[GOAL OF THE EXERCISE]
Copy all of the material below, line for line.

---------- PROVIDED INFORMATION ----------

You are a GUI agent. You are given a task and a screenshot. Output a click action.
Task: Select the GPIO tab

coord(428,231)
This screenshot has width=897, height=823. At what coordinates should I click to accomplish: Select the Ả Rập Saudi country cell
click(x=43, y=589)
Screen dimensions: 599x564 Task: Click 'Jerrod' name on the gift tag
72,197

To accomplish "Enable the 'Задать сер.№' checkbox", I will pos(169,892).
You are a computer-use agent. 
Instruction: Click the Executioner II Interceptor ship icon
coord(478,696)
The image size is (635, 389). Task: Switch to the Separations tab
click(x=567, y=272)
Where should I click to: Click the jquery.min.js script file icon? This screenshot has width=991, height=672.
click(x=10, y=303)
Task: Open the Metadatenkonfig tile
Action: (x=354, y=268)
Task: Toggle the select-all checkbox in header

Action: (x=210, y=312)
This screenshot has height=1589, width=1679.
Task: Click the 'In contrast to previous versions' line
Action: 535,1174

----------

[EXERCISE OUTPUT]
You are a GUI agent. You are given a task and a screenshot. Output a click action.
Task: Select the GPIO tab

coord(428,231)
This screenshot has width=897, height=823. At what coordinates should I click to accomplish: Select the Ả Rập Saudi country cell
click(x=43, y=589)
Screen dimensions: 599x564 Task: Click 'Jerrod' name on the gift tag
72,197

To accomplish "Enable the 'Задать сер.№' checkbox", I will pos(169,892).
You are a computer-use agent. 
Instruction: Click the Executioner II Interceptor ship icon
coord(478,696)
The image size is (635, 389). Task: Switch to the Separations tab
click(x=567, y=272)
Where should I click to: Click the jquery.min.js script file icon? This screenshot has width=991, height=672.
click(x=10, y=303)
Task: Open the Metadatenkonfig tile
Action: (x=354, y=268)
Task: Toggle the select-all checkbox in header

Action: (x=210, y=312)
This screenshot has height=1589, width=1679.
Task: Click the 'In contrast to previous versions' line
Action: 535,1174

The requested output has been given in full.